Posted Jul 23, 2009 2:20 UTC (Thu) by quotemstr (subscriber, #45331)
In reply to: Fun with NULL pointers, part 2 by etienne_lorrain@yahoo.fr
Parent article: Fun with NULL pointers, part 2

Not really all that nice:

Intel's designers added the bound instruction to allow a quick check of the range of a value in a register. This is useful in Pascal, for example, which checking array bounds validity and when checking to see if a subrange integer is within an allowable range. There are two problems with this instruction, however. On 80486 and Pentium/586 processors, the bound instruction is generally slower than the sequence of instructions it would replace:
     cmp     reg, LowerBound
     jl      OutOfBounds
     cmp     reg, UpperBound
     jg      OutOfBounds
On the 80486 and Pentium/586 chips, the sequence above only requires four clock cycles assuming you can use the immediate addressing mode and the branches are not taken; the bound instruction requires 7-8 clock cycles under similar circumstances and also assuming the memory operands are in the cache.
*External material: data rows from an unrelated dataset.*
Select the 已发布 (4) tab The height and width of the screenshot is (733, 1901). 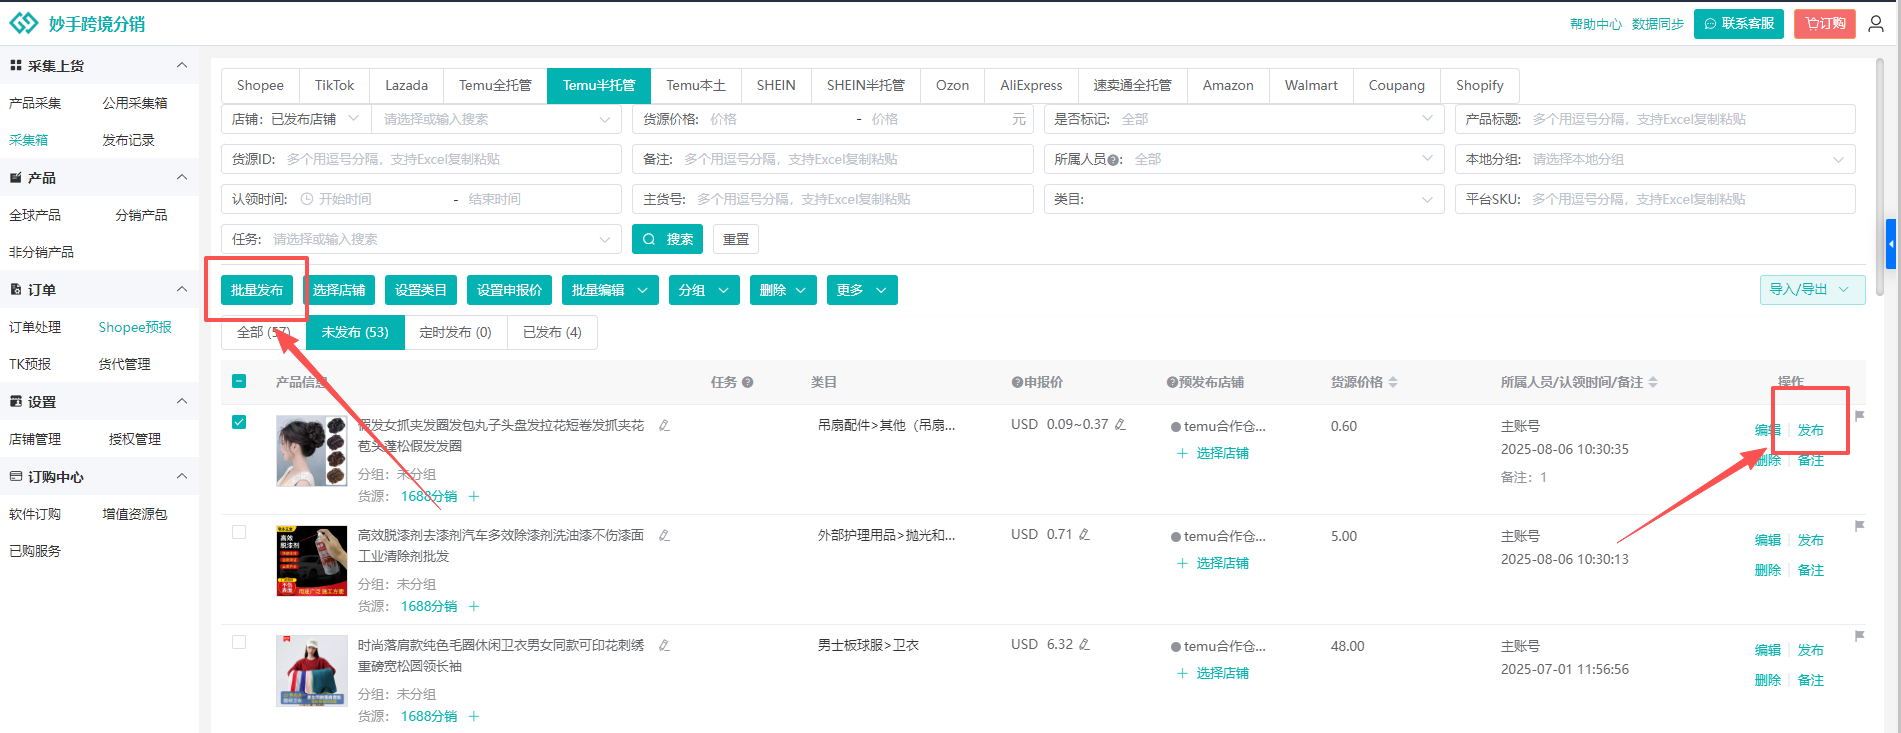[x=552, y=332]
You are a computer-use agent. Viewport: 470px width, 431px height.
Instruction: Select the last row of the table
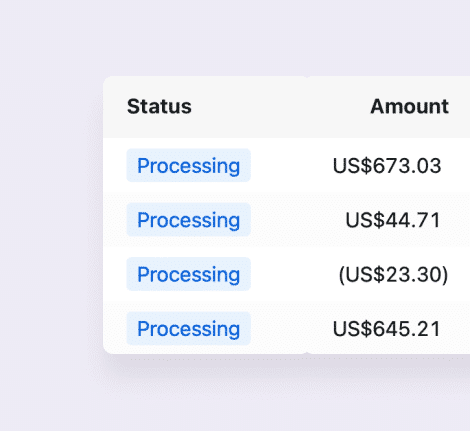(x=287, y=328)
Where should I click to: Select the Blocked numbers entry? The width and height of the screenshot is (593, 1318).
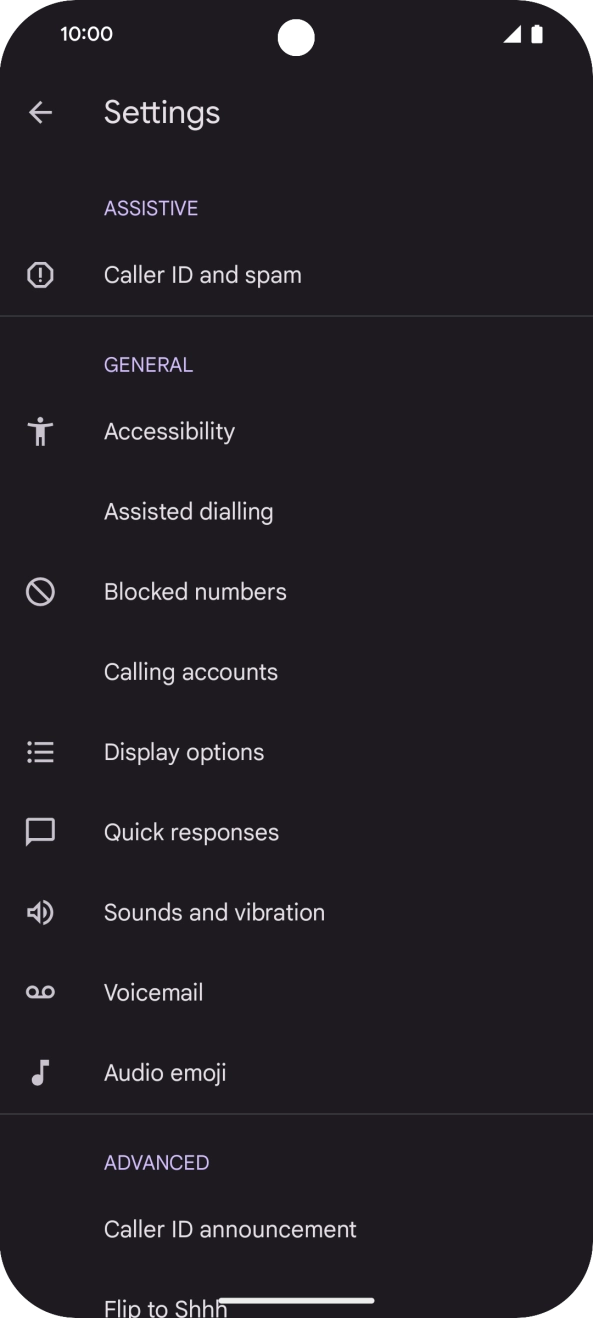[x=195, y=591]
A second problem with the bound instruction is that it executes an int 5 if the specified register is out of range. IBM, in their infinite wisdom, decided to use the int 5 interrupt handler routine to print the screen. Therefore, if you execute a bound instruction and the value is out of range, the system will, by default, print a copy of the screen to the printer. If you replace the default int 5 handler with one of your own, pressing the PrtSc key will transfer control to your bound instruction handler. Although there are ways around this problem, most people don't bother since the bound instruction is so slow.

Fun with NULL pointers, part 2

Posted Jul 23, 2009 8:54 UTC (Thu) by etienne_lorrain@yahoo.fr (guest, #38022) [Link]

Nowadays, if you are not in a tight loop written in assembly, you no more count the number of cycles of instructions but the amount of time it takes to load it into the layer 1 memory cache, and the time to reload the previous cache line after executing your instruction, it is basically proportional to the size of the instruction.
The two cmp solution needs 16 bytes (in protected mode) if the out-of-bound handler is within 256 bytes of the test, and 32 bytes if not: that is a complete cache line.
The bound solution needs 8 bytes, mostly because it does not encode the out-of-bound address handler.
The difference loading the other 24 bytes is a lot more significant than the 4 cycles difference.
Even the failed branch prediction you will probably get is more important - even the fact that you have polluted the branch prediction cache is probably more important.
The default INT5 screen print handler is not accessible under Linux, BIOS is not mapped and the APIC is configured differently, if I remember well you have a SIGBUS exception in user mode and something as easy to trap/abort in kernel mode.